── PAGE ──

L’établissement du latin, comme langue supérieure à toutes les autres, comme langue unique pour tous les usages les plus relevés, a donc puissamment aidé à l’organisation des sociétés modernes. L’adoption exclusive du latin pour tous ces emplois divers en avait fait une sorte d’institution religieuse, politique, littéraire et scientifique, dont l’influence a été énorme. Sans elle, la chrétienté, qui, malgré de fréquentes divisions intestines, a été une majestueuse création, homogène dans ses diverses parties, et qui offre le spectacle de la plus belle civilisation qu’on ait jamais connue, aurait eu la plus grande peine à se constituer, et même vraisemblablement elle n’y aurait pas réussi. 

 

ÉCLIPSE SUCCESSIVE DU LATIN APRÈS LA RÉFORMATION RELIGIEUSE.

───
── DOCUMENTS FOURNIS ──

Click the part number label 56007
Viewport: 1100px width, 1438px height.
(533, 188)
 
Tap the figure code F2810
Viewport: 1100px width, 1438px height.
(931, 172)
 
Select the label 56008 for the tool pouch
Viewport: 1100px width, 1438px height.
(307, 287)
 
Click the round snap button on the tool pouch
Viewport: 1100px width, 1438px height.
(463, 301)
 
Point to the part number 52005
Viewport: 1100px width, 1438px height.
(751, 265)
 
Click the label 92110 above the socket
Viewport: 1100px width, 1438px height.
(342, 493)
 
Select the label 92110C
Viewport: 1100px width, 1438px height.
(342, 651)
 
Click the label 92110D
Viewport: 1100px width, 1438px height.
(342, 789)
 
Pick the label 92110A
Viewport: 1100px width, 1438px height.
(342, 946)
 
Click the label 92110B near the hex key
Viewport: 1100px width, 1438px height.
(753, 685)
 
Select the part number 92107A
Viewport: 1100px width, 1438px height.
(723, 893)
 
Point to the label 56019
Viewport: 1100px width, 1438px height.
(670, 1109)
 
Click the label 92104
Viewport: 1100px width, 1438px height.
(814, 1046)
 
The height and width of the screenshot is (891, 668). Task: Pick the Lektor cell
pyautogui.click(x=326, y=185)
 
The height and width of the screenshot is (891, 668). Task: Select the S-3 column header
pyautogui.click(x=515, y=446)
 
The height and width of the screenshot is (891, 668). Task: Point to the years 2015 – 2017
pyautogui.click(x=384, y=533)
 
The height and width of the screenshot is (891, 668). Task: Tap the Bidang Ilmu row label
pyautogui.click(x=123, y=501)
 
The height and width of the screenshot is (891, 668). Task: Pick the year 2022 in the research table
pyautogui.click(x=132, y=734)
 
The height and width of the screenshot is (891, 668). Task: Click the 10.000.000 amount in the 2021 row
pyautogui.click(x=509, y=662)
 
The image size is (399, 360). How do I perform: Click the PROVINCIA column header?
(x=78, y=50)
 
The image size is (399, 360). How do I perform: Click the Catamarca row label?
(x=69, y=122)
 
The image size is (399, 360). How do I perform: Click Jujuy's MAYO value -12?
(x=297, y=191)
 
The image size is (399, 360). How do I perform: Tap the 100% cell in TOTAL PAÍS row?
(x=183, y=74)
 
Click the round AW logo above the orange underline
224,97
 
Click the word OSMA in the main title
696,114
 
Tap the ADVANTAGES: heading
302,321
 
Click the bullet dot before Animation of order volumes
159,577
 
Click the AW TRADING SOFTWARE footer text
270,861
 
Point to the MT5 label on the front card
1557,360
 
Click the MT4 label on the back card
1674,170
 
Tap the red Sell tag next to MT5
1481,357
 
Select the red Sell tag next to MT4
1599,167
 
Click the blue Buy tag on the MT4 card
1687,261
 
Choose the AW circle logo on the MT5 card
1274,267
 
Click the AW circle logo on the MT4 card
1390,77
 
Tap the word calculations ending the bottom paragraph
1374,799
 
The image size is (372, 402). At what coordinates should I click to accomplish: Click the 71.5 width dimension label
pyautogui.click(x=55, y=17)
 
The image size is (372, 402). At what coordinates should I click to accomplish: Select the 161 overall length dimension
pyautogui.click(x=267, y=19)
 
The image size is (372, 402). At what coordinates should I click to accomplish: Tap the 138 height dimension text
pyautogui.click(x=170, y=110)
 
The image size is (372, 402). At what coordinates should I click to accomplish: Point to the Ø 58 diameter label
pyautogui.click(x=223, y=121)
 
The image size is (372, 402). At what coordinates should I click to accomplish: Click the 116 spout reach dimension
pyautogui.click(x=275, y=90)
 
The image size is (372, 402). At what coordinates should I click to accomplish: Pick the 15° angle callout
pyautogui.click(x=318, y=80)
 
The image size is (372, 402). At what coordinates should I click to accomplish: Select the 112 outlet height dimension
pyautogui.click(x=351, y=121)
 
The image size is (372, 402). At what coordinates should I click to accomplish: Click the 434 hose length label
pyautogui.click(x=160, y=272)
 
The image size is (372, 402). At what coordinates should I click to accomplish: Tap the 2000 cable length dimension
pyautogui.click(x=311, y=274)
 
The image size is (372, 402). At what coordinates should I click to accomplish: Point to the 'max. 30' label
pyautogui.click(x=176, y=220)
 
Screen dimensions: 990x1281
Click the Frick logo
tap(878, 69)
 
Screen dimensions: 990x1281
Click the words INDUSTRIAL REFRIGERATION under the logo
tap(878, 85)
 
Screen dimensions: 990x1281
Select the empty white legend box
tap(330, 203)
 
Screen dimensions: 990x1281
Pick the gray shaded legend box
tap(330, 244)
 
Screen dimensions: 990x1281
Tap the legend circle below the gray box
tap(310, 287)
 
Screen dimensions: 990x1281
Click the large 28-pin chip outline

───

### [EXERCICES À RÉALISER]
**a.** Répondez aux questions suivantes d'après le passage sur le latin.
(i) À l'organisation de quoi l'établissement du latin a-t-il puissamment aidé ?
(ii) De quelle sorte d'institution l'adoption exclusive du latin en avait-elle fait une ?
(iii) Qu'est-ce qui, sans cette institution, aurait eu la plus grande peine à se constituer ?
**b.** Recopiez sans rien changer le passage sur le latin, en commençant par « L’établissement du latin, comme » et en allant jusqu'à « LA RÉFORMATION RELIGIEUSE. ».

### [RÉSULTATS DES EXERCICES]
**a.**
(i) Il a puissamment aidé à l'organisation des sociétés modernes.
(ii) Elle en avait fait une sorte d'institution religieuse, politique, littéraire et scientifique.
(iii) C'est la chrétienté qui aurait eu la plus grande peine à se constituer.

**b.**
L’établissement du latin, comme langue supérieure à toutes les autres, comme langue unique pour tous les usages les plus relevés, a donc puissamment aidé à l’organisation des sociétés modernes. L’adoption exclusive du latin pour tous ces emplois divers en avait fait une sorte d’institution religieuse, politique, littéraire et scientifique, dont l’influence a été énorme. Sans elle, la chrétienté, qui, malgré de fréquentes divisions intestines, a été une majestueuse création, homogène dans ses diverses parties, et qui offre le spectacle de la plus belle civilisation qu’on ait jamais connue, aurait eu la plus grande peine à se constituer, et même vraisemblablement elle n’y aurait pas réussi. 

 

ÉCLIPSE SUCCESSIVE DU LATIN APRÈS LA RÉFORMATION RELIGIEUSE.